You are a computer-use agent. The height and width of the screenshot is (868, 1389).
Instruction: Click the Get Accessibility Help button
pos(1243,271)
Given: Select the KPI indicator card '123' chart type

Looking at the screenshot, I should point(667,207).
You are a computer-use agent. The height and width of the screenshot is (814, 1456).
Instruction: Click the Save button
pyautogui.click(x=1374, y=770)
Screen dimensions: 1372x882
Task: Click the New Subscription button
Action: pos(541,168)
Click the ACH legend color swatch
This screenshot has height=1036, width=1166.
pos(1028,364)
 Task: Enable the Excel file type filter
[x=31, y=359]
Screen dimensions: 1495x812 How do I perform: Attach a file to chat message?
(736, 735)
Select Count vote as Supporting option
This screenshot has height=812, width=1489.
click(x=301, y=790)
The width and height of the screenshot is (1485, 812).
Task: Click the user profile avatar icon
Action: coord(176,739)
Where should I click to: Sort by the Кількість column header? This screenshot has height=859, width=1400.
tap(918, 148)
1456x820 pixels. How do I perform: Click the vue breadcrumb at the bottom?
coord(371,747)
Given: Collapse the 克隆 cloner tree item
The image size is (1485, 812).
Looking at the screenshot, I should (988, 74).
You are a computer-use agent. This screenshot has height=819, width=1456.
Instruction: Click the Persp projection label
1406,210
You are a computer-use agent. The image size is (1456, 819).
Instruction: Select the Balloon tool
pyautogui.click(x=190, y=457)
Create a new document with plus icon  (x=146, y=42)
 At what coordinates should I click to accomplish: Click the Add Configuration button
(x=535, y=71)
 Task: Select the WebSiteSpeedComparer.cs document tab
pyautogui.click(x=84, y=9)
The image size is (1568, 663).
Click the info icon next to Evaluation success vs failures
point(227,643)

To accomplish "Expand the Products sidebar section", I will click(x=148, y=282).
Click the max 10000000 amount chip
□ □ □ □
Work instruction.
Could you write out exactly the lines above, starting at the first one and ending with the line that has "Create a new"?

Solution for this task.
You are a computer-use agent. The height and width of the screenshot is (868, 1389).
Instruction: Click the Get Accessibility Help button
pos(1243,271)
Given: Select the KPI indicator card '123' chart type

Looking at the screenshot, I should point(667,207).
You are a computer-use agent. The height and width of the screenshot is (814, 1456).
Instruction: Click the Save button
pyautogui.click(x=1374, y=770)
Screen dimensions: 1372x882
Task: Click the New Subscription button
Action: pos(541,168)
Click the ACH legend color swatch
This screenshot has height=1036, width=1166.
pos(1028,364)
 Task: Enable the Excel file type filter
[x=31, y=359]
Screen dimensions: 1495x812 How do I perform: Attach a file to chat message?
(736, 735)
Select Count vote as Supporting option
This screenshot has height=812, width=1489.
click(x=301, y=790)
The width and height of the screenshot is (1485, 812).
Task: Click the user profile avatar icon
Action: coord(176,739)
Where should I click to: Sort by the Кількість column header? This screenshot has height=859, width=1400.
tap(918, 148)
1456x820 pixels. How do I perform: Click the vue breadcrumb at the bottom?
coord(371,747)
Given: Collapse the 克隆 cloner tree item
The image size is (1485, 812).
Looking at the screenshot, I should (988, 74).
You are a computer-use agent. This screenshot has height=819, width=1456.
Instruction: Click the Persp projection label
1406,210
You are a computer-use agent. The image size is (1456, 819).
Instruction: Select the Balloon tool
pyautogui.click(x=190, y=457)
Create a new document with plus icon  (x=146, y=42)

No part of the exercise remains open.